Web 2.0: the mobile revolution

The proliferation of mobile data networks helped bring vast swathes of the global population online for the first time. Internet service in the late 90s and early 2000s was prohibitively expensive and could only be accessed by clunky devices such as PCs and laptops—hence keeping it out of reach for most.

2G networks like GPRS and EDGE had been around since the mid-90s but the introduction of 3G in 2001 was a true gamechanger. It took a little while for the tech to spawn across the globe but the mass adoption of smartphones completely changed the paradigm. Starting with Blackberry, and then followed by the iPhone and Android OS, consumers now had a small portable device that could access the web, check email, and stay connected via social networking.

A first-generation iPhone.
A first-generation iPhone. Source: Carl Berkeley via Wikimedia

Consumers demanded snazzier websites and greater utility from the internet. Despite the dotcom crash of 2000, fundamentals remained unchanged: the web was a growing phenomenon and people were using it to buy things, search, and access information at an unprecedented rate.

Amazon, which had its IPO in 1997, and Yahoo, which IPO’d in 1996, were continuing to grow and raise the bar.

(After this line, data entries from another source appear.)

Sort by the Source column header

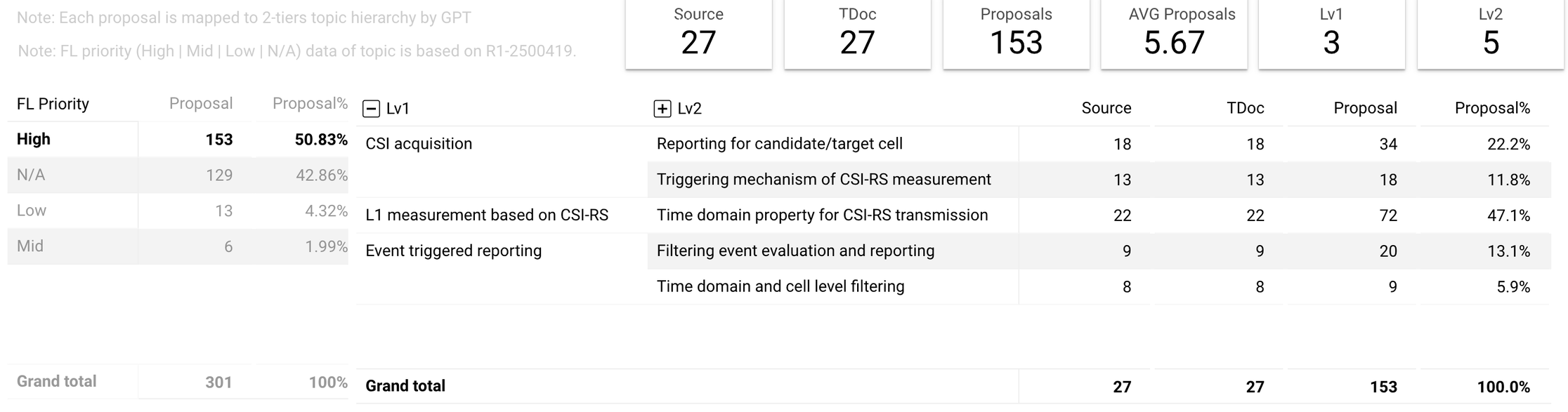[1106, 108]
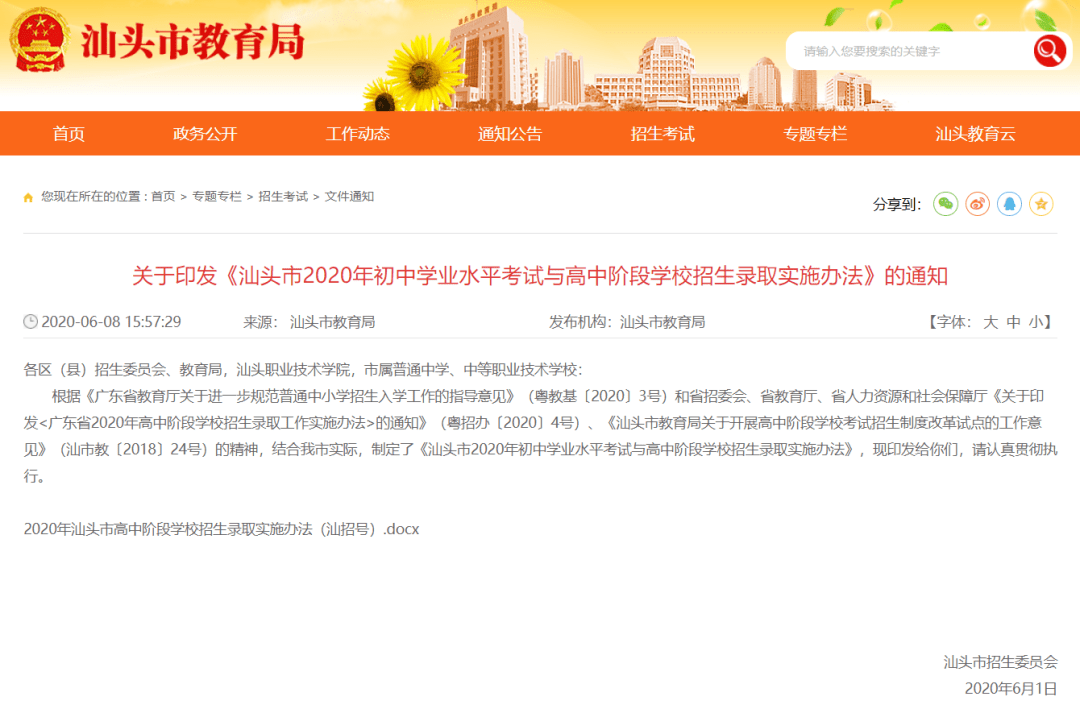Expand the 专题专栏 navigation item
Viewport: 1080px width, 705px height.
(x=816, y=132)
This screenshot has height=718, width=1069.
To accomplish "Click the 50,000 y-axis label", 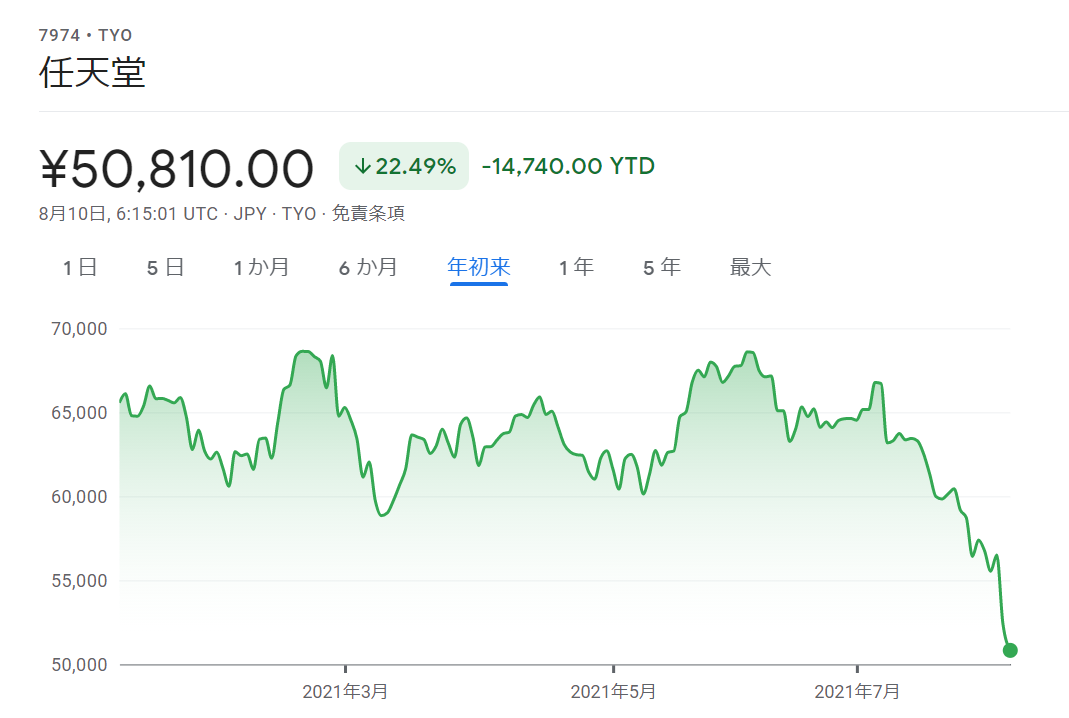I will (x=78, y=664).
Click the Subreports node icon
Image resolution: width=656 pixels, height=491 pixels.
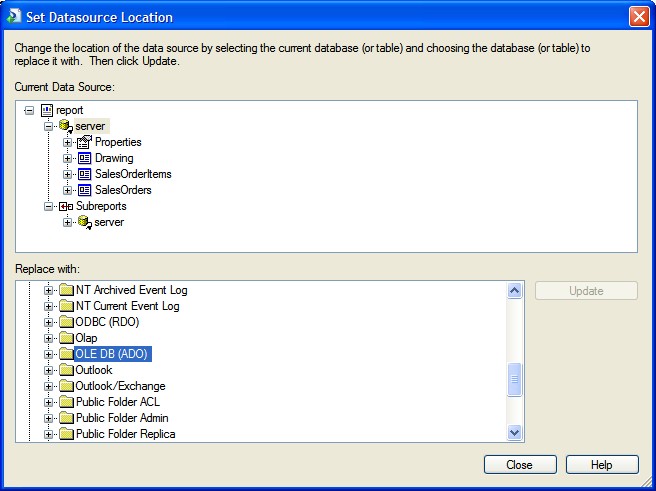(65, 206)
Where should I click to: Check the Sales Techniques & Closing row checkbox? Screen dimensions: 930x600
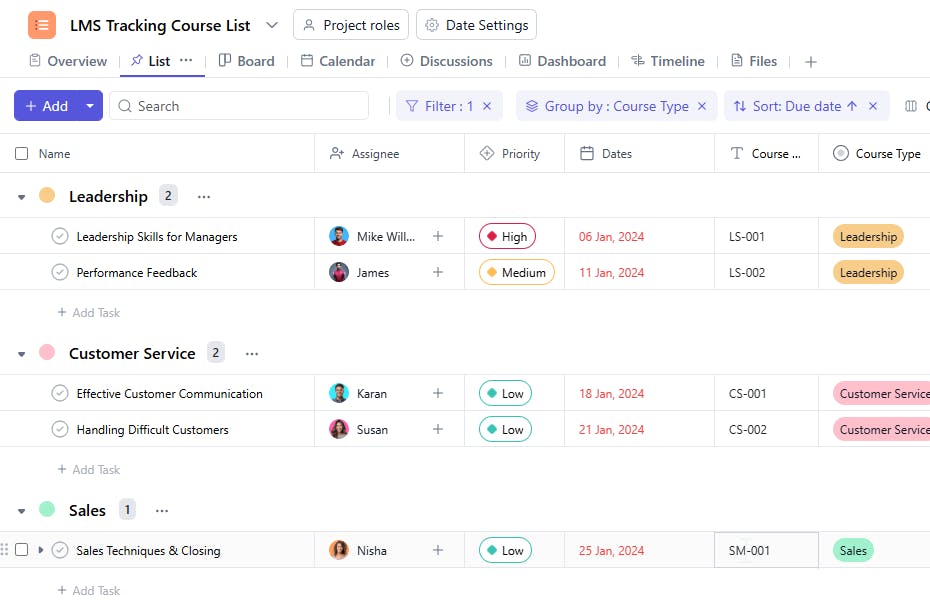pyautogui.click(x=22, y=550)
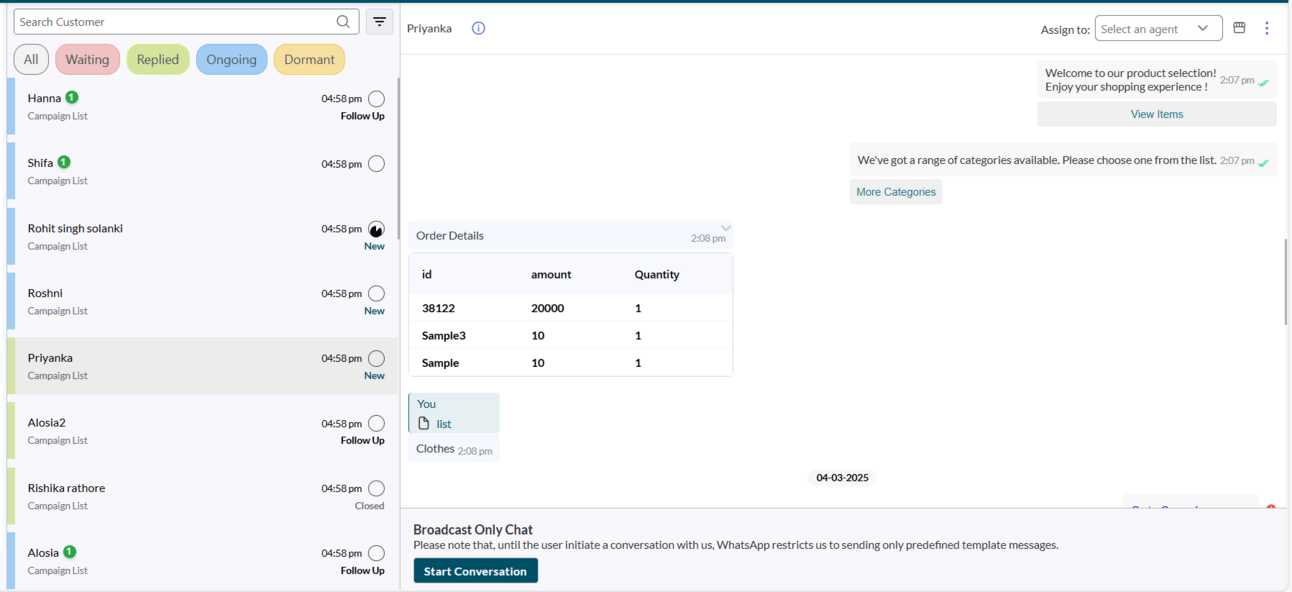The width and height of the screenshot is (1292, 592).
Task: Open the three-dot more options menu
Action: click(1266, 28)
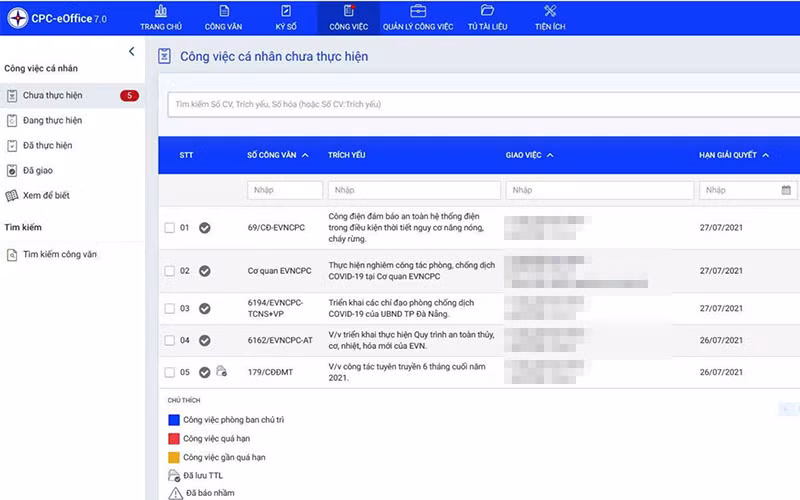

The term “Web 2.0” first started making the rounds in the mid-2000s as websites shifted from static pages to dynamic HTML, high-speed internet started to become the norm, and user-generated content began to spread its wings.

This led to websites like YouTube and social networking apps like Orkut, Myspace, Facebook, and Twitter.

In 2011, more than 90 percent of the world’s population lived in areas with at least 2G coverage with 45 percent living in areas that had both 2G and 3G. The next year it was estimated that nearly 1.5 billion people accessed the web via mobile broadband networks, with the number expected to grow to 6.5 billion in 2018.

What will the future hold for the internet?

It’s hard to imagine life without the internet now. And moving forward, it’s likely that the world will become even more connected.

Data volumes are growing at the rate of 40 percent year-on-year according to the World Economic Forum, with some estimates suggesting that 90 percent of all data consumed took place in the last two years.

It’s predicted that the number of internet-connected devices such as smart TVs, cars, and industrial machines is likely to reach a staggering 75 billion by 2025. This means wifi networks will have to be upgraded accordingly—there’s already development of light fidelity (Li-Fi) tech which allows for data transfer of up to 224 gigabytes per second and could eventually replace wifi.

But at the same time there are challenges. More than one-third of the world’s population still doesn’t have access to the internet. The United Nations has included universal affordable internet access in its Global Goals—recognizing that it has the power to reduce poverty, advance healthcare and education, and build communities.